### PROVIDED RECORDS ###

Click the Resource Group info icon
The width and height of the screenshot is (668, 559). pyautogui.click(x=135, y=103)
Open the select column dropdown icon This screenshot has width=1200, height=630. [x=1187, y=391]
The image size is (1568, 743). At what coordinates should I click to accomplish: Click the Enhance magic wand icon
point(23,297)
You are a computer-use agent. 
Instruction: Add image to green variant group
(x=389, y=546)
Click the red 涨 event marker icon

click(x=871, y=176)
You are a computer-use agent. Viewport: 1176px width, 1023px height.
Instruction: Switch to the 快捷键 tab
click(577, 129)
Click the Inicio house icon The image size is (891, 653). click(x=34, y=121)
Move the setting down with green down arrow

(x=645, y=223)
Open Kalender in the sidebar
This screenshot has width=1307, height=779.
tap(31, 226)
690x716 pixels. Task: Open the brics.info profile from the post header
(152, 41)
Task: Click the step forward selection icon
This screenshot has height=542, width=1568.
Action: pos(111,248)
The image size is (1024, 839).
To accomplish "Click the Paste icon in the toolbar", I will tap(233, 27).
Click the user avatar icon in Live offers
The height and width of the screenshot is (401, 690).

###

**WRITTEN INSTRUCTION:**
Copy out every item above verbatim, keeping each line as it appears.

**THE OUTPUT:**
Click the Resource Group info icon
The width and height of the screenshot is (668, 559). pyautogui.click(x=135, y=103)
Open the select column dropdown icon This screenshot has width=1200, height=630. [x=1187, y=391]
The image size is (1568, 743). At what coordinates should I click to accomplish: Click the Enhance magic wand icon
point(23,297)
You are a computer-use agent. 
Instruction: Add image to green variant group
(x=389, y=546)
Click the red 涨 event marker icon

click(x=871, y=176)
You are a computer-use agent. Viewport: 1176px width, 1023px height.
Instruction: Switch to the 快捷键 tab
click(577, 129)
Click the Inicio house icon The image size is (891, 653). click(x=34, y=121)
Move the setting down with green down arrow

(x=645, y=223)
Open Kalender in the sidebar
This screenshot has width=1307, height=779.
tap(31, 226)
690x716 pixels. Task: Open the brics.info profile from the post header
(152, 41)
Task: Click the step forward selection icon
This screenshot has height=542, width=1568.
Action: pos(111,248)
The image size is (1024, 839).
To accomplish "Click the Paste icon in the toolbar", I will tap(233, 27).
Click the user avatar icon in Live offers
The height and width of the screenshot is (401, 690).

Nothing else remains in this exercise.